Achter Artikel. Dieses Sakrament soll von allen, empfangen werden.
a) Dies scheint nicht. Denn: I. Dieses Sakrament hat ein gewisses Hervorragen, eine Vollendung zum Zwecke. Nicht alle aber können hervorragen. II. Dieses Sakrament verleiht geistige Vollkraft. Also darf es mindestens Kindern nicht gegeben werden. IV. Nach dem Ausdrucke des Melchiades (l. c.) „werden wir durch die Firmung gestärkt zum Kampfe.“ Kämpfen aber kommt dem schwachen Geschlechte, nämlich den Frauen, nicht zu. V. Melchiades schreibt noch weiter: „Obgleich den bald sterbenden die Gnade der Wiedergeburt genügt, so ist doch den länger lebenden der Beistand der Firmung notwendig; denn die Firmung waffnet und erleuchtet jene, die für die Kämpfe und die Schlachten dieser Welt vorbehalten sind. Wer aber nach der Taufe mit der dadurch erlangten Unschuld unbefleckt stirbt, der wird befestigt durch den Tod selber, da er ja nach dem Tode nicht mehr sündigen kann.“ Also darf den gleich sterbenden dieses Sakrament nicht gegeben werden; und sonach ist es nicht für alle. Auf der anderen Seite „erfüllte der heilige Geist bei seinem Herankommen das ganze Haus“ (Act. 2, 2.) d. h. die ganze Kirche; und „alle wurden erfüllt vom heiligen Geiste.“ Dieses Sakrament aber soll gerade eine solche Fülle geben.
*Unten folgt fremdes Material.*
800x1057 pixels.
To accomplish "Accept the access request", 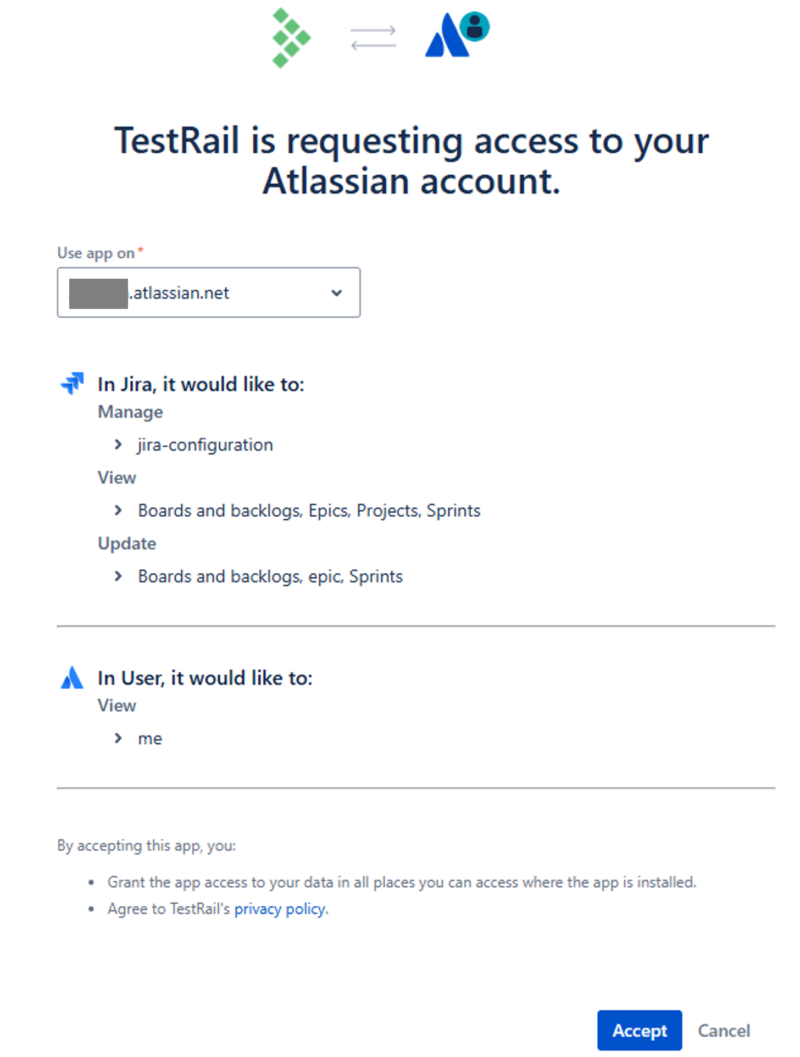I will [639, 1030].
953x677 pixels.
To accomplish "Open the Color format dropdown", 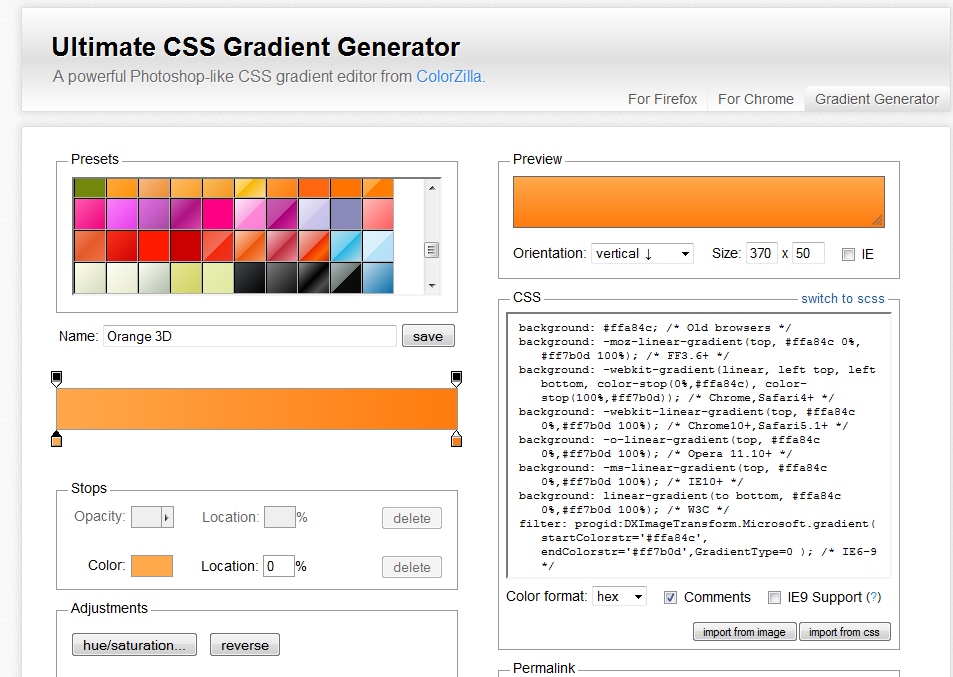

b) Ich antworte, dieses Sakrament werde gegeben, damit der Mensch geistigerweise zum vollendeten Alter komme. Dies liegt aber in der Absicht der Natur, daß jeder, welcher körperlicherweise geboren ist, zum vollkräftigen Alter komme, wiewohl dies manchmal gehindert wird auf Grund der Vergänglichkeit des Körpers, den der Tod fortreißt. Weit mehr aber noch liegt es im Willen Gottes, Alles zur Vollendung zu führen, da von Ihm die Natur die ihr eigene Absicht mitgeteilt erhalten hat. Deshalb heißt es Deut. 32.: „Die Werke Gottes sind vollendet.“ Die Seele nun, von deren geistiger Wiedergeburt und geistiger Vollkraft hier die Rede ist, hat Unsterblichkeit; sie kann ebensogut zur Zeit des Greisenalters geistig wiedergeboren werden, wie zur Zeit des Kindesalters geistige Vollkraft haben; denn dergleichen Zeitepochen schließen keine Voreingenommenheit ein mit Rücksicht auf die Seele. Also ist dieses Sakrament allen zu geben.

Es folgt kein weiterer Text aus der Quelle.